## [Source data]
▼▼▼
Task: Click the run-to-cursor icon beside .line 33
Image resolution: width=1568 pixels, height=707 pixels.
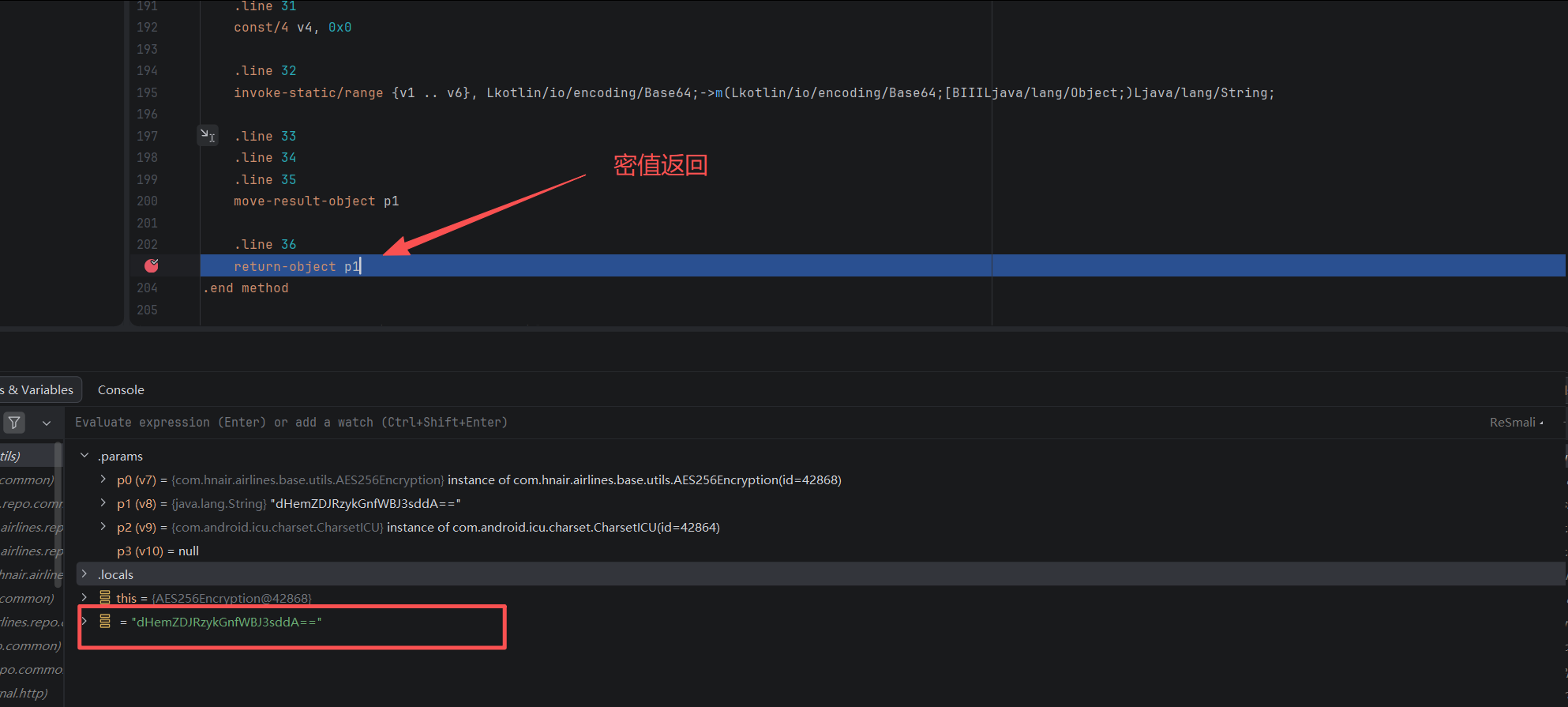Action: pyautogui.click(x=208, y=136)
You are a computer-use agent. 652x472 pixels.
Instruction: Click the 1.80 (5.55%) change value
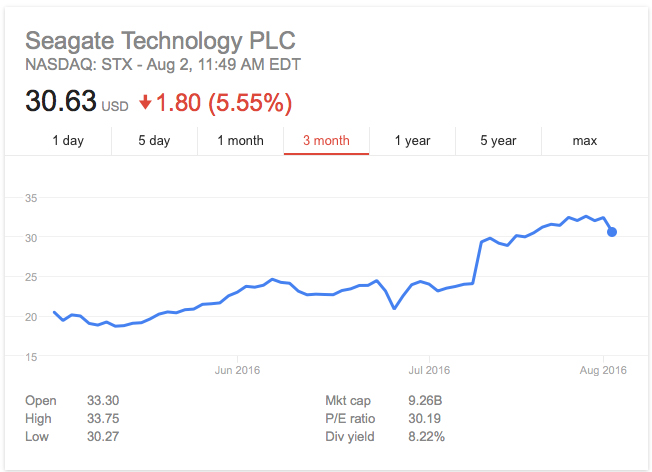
▲▲▲
Each record, word for word, should be printed again without its pictures.

## [Exercise answer]
Task: Click the run-to-cursor icon beside .line 33
Image resolution: width=1568 pixels, height=707 pixels.
Action: pyautogui.click(x=208, y=136)
You are a computer-use agent. 652x472 pixels.
Instruction: Click the 1.80 (5.55%) change value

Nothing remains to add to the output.